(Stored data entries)
----------

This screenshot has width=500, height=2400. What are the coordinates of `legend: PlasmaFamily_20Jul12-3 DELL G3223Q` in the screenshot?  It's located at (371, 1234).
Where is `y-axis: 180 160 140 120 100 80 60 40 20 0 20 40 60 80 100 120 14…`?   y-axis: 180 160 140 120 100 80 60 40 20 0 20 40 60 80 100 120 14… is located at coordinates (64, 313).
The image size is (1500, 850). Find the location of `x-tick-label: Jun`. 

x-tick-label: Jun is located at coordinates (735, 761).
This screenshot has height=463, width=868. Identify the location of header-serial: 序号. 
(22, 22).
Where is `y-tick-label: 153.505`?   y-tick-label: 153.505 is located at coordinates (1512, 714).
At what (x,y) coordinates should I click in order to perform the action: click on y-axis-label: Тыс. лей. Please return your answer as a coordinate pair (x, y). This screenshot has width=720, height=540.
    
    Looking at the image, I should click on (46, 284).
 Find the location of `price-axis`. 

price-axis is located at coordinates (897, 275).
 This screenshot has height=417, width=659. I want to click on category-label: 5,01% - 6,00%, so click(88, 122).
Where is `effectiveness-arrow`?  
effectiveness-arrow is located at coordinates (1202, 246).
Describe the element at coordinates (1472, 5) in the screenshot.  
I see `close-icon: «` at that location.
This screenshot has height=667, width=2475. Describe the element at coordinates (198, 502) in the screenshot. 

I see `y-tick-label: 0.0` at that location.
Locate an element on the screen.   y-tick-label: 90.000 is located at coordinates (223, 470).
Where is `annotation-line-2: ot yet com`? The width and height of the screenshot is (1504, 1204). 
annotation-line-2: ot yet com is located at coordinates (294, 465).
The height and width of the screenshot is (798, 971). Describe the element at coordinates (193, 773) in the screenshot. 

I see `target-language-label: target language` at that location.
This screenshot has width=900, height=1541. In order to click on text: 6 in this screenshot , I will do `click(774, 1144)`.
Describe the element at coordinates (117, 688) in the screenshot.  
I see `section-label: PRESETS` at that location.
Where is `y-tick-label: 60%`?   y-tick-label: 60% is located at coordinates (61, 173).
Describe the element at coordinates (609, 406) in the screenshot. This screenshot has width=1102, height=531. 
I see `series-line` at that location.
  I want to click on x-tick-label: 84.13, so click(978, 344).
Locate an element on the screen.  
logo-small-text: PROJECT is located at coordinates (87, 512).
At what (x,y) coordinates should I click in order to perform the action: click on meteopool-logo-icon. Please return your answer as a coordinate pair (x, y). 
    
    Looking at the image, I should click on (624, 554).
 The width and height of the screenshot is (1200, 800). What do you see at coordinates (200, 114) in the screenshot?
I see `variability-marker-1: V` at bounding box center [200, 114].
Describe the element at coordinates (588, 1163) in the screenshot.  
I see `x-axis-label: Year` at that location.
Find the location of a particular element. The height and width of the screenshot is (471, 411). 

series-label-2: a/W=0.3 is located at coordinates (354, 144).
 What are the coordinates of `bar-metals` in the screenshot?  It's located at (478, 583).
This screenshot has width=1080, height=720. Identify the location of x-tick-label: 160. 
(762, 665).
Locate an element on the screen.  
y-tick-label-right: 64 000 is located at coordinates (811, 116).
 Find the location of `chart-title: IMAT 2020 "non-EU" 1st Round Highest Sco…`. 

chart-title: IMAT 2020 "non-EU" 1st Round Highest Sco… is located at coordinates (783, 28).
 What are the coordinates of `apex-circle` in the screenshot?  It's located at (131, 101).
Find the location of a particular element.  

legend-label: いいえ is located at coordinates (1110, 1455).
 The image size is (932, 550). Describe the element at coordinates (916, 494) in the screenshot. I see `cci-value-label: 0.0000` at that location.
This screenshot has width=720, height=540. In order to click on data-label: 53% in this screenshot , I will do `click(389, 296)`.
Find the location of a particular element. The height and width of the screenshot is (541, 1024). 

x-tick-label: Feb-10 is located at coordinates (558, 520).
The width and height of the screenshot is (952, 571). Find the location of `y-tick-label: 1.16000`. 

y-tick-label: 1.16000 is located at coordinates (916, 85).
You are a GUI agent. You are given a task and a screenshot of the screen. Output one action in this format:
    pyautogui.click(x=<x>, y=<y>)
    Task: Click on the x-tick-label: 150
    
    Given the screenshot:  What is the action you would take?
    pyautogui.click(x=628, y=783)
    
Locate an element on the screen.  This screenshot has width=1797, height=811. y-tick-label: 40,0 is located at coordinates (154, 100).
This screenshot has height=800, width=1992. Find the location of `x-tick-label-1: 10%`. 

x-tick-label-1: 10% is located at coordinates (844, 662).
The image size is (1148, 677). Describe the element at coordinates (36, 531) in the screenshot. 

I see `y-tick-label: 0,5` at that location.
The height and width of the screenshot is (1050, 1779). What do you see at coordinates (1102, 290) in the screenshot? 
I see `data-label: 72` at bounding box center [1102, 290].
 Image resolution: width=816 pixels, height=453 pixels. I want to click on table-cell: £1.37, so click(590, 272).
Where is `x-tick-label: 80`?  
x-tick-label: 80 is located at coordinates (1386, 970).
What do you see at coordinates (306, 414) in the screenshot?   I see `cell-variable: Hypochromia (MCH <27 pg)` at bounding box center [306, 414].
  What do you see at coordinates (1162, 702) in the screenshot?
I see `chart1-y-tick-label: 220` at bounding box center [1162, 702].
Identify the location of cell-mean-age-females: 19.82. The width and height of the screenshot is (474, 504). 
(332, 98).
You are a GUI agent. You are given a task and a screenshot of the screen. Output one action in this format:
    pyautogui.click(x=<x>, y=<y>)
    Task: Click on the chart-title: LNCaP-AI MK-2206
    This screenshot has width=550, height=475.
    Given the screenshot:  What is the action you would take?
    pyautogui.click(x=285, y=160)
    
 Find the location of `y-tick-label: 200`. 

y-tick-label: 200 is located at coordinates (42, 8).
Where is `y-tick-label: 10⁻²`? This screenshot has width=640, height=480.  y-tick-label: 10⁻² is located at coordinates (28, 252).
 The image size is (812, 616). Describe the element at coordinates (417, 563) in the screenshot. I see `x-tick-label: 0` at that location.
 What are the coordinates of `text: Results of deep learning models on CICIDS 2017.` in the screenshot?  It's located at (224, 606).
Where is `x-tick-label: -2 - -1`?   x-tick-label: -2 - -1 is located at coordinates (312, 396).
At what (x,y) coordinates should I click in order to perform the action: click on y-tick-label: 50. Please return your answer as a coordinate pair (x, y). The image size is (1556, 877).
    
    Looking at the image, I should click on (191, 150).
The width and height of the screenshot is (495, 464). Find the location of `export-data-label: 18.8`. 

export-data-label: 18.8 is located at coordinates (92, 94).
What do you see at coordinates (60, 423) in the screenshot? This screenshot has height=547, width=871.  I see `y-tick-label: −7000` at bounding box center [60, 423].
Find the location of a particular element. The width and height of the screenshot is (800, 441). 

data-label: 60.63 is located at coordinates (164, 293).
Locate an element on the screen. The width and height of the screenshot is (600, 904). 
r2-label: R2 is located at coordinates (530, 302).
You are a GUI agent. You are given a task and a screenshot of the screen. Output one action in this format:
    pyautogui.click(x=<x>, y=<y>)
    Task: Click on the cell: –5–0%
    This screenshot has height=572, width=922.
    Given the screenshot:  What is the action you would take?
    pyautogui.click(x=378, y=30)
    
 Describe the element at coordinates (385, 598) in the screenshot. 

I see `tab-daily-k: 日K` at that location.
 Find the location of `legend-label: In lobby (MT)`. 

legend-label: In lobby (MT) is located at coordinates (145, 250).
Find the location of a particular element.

----------

### THE TASK
Reproduce all of the records above verbatim, line for line, without any alteration.

### SOLUTION FOR THIS TASK
This screenshot has width=500, height=2400. What are the coordinates of `legend: PlasmaFamily_20Jul12-3 DELL G3223Q` in the screenshot?  It's located at (371, 1234).
Where is `y-axis: 180 160 140 120 100 80 60 40 20 0 20 40 60 80 100 120 14…`?   y-axis: 180 160 140 120 100 80 60 40 20 0 20 40 60 80 100 120 14… is located at coordinates (64, 313).
The image size is (1500, 850). Find the location of `x-tick-label: Jun`. 

x-tick-label: Jun is located at coordinates (735, 761).
This screenshot has height=463, width=868. Identify the location of header-serial: 序号. 
(22, 22).
Where is `y-tick-label: 153.505`?   y-tick-label: 153.505 is located at coordinates (1512, 714).
At what (x,y) coordinates should I click in order to perform the action: click on y-axis-label: Тыс. лей. Please return your answer as a coordinate pair (x, y). This screenshot has width=720, height=540.
    
    Looking at the image, I should click on (46, 284).
 Find the location of `price-axis`. 

price-axis is located at coordinates (897, 275).
 This screenshot has height=417, width=659. I want to click on category-label: 5,01% - 6,00%, so click(88, 122).
Where is `effectiveness-arrow`?  
effectiveness-arrow is located at coordinates (1202, 246).
Describe the element at coordinates (1472, 5) in the screenshot.  
I see `close-icon: «` at that location.
This screenshot has height=667, width=2475. Describe the element at coordinates (198, 502) in the screenshot. 

I see `y-tick-label: 0.0` at that location.
Locate an element on the screen.   y-tick-label: 90.000 is located at coordinates (223, 470).
Where is `annotation-line-2: ot yet com`? The width and height of the screenshot is (1504, 1204). 
annotation-line-2: ot yet com is located at coordinates (294, 465).
The height and width of the screenshot is (798, 971). Describe the element at coordinates (193, 773) in the screenshot. 

I see `target-language-label: target language` at that location.
This screenshot has width=900, height=1541. In order to click on text: 6 in this screenshot , I will do `click(774, 1144)`.
Describe the element at coordinates (117, 688) in the screenshot.  
I see `section-label: PRESETS` at that location.
Where is `y-tick-label: 60%`?   y-tick-label: 60% is located at coordinates (61, 173).
Describe the element at coordinates (609, 406) in the screenshot. This screenshot has width=1102, height=531. 
I see `series-line` at that location.
  I want to click on x-tick-label: 84.13, so click(978, 344).
Locate an element on the screen.  
logo-small-text: PROJECT is located at coordinates (87, 512).
At what (x,y) coordinates should I click in order to perform the action: click on meteopool-logo-icon. Please return your answer as a coordinate pair (x, y). 
    
    Looking at the image, I should click on (624, 554).
 The width and height of the screenshot is (1200, 800). What do you see at coordinates (200, 114) in the screenshot?
I see `variability-marker-1: V` at bounding box center [200, 114].
Describe the element at coordinates (588, 1163) in the screenshot.  
I see `x-axis-label: Year` at that location.
Find the location of a particular element. The height and width of the screenshot is (471, 411). 

series-label-2: a/W=0.3 is located at coordinates (354, 144).
 What are the coordinates of `bar-metals` in the screenshot?  It's located at (478, 583).
This screenshot has width=1080, height=720. Identify the location of x-tick-label: 160. 
(762, 665).
Locate an element on the screen.  
y-tick-label-right: 64 000 is located at coordinates (811, 116).
 Find the location of `chart-title: IMAT 2020 "non-EU" 1st Round Highest Sco…`. 

chart-title: IMAT 2020 "non-EU" 1st Round Highest Sco… is located at coordinates (783, 28).
 What are the coordinates of `apex-circle` in the screenshot?  It's located at (131, 101).
Find the location of a particular element.  

legend-label: いいえ is located at coordinates (1110, 1455).
 The image size is (932, 550). Describe the element at coordinates (916, 494) in the screenshot. I see `cci-value-label: 0.0000` at that location.
This screenshot has width=720, height=540. In order to click on data-label: 53% in this screenshot , I will do `click(389, 296)`.
Find the location of a particular element. The height and width of the screenshot is (541, 1024). 

x-tick-label: Feb-10 is located at coordinates (558, 520).
The width and height of the screenshot is (952, 571). Find the location of `y-tick-label: 1.16000`. 

y-tick-label: 1.16000 is located at coordinates (916, 85).
You are a GUI agent. You are given a task and a screenshot of the screen. Output one action in this format:
    pyautogui.click(x=<x>, y=<y>)
    Task: Click on the x-tick-label: 150
    
    Given the screenshot:  What is the action you would take?
    pyautogui.click(x=628, y=783)
    
Locate an element on the screen.  This screenshot has width=1797, height=811. y-tick-label: 40,0 is located at coordinates (154, 100).
This screenshot has height=800, width=1992. Find the location of `x-tick-label-1: 10%`. 

x-tick-label-1: 10% is located at coordinates (844, 662).
The image size is (1148, 677). Describe the element at coordinates (36, 531) in the screenshot. 

I see `y-tick-label: 0,5` at that location.
The height and width of the screenshot is (1050, 1779). What do you see at coordinates (1102, 290) in the screenshot? 
I see `data-label: 72` at bounding box center [1102, 290].
 Image resolution: width=816 pixels, height=453 pixels. I want to click on table-cell: £1.37, so click(590, 272).
Where is `x-tick-label: 80`?  
x-tick-label: 80 is located at coordinates (1386, 970).
What do you see at coordinates (306, 414) in the screenshot?   I see `cell-variable: Hypochromia (MCH <27 pg)` at bounding box center [306, 414].
  What do you see at coordinates (1162, 702) in the screenshot?
I see `chart1-y-tick-label: 220` at bounding box center [1162, 702].
Identify the location of cell-mean-age-females: 19.82. The width and height of the screenshot is (474, 504). 
(332, 98).
You are a GUI agent. You are given a task and a screenshot of the screen. Output one action in this format:
    pyautogui.click(x=<x>, y=<y>)
    Task: Click on the chart-title: LNCaP-AI MK-2206
    This screenshot has width=550, height=475.
    Given the screenshot:  What is the action you would take?
    pyautogui.click(x=285, y=160)
    
 Find the location of `y-tick-label: 200`. 

y-tick-label: 200 is located at coordinates (42, 8).
Where is `y-tick-label: 10⁻²`? This screenshot has width=640, height=480.  y-tick-label: 10⁻² is located at coordinates (28, 252).
 The image size is (812, 616). Describe the element at coordinates (417, 563) in the screenshot. I see `x-tick-label: 0` at that location.
 What are the coordinates of `text: Results of deep learning models on CICIDS 2017.` in the screenshot?  It's located at (224, 606).
Where is `x-tick-label: -2 - -1`?   x-tick-label: -2 - -1 is located at coordinates (312, 396).
At what (x,y) coordinates should I click in order to perform the action: click on y-tick-label: 50. Please return your answer as a coordinate pair (x, y). The image size is (1556, 877).
    
    Looking at the image, I should click on (191, 150).
The width and height of the screenshot is (495, 464). Find the location of `export-data-label: 18.8`. 

export-data-label: 18.8 is located at coordinates (92, 94).
What do you see at coordinates (60, 423) in the screenshot? This screenshot has height=547, width=871.  I see `y-tick-label: −7000` at bounding box center [60, 423].
Find the location of a particular element. The width and height of the screenshot is (800, 441). 

data-label: 60.63 is located at coordinates (164, 293).
Locate an element on the screen. The width and height of the screenshot is (600, 904). 
r2-label: R2 is located at coordinates (530, 302).
You are a GUI agent. You are given a task and a screenshot of the screen. Output one action in this format:
    pyautogui.click(x=<x>, y=<y>)
    Task: Click on the cell: –5–0%
    This screenshot has height=572, width=922.
    Given the screenshot:  What is the action you would take?
    pyautogui.click(x=378, y=30)
    
 Describe the element at coordinates (385, 598) in the screenshot. 

I see `tab-daily-k: 日K` at that location.
 Find the location of `legend-label: In lobby (MT)`. 

legend-label: In lobby (MT) is located at coordinates (145, 250).
Find the location of a particular element.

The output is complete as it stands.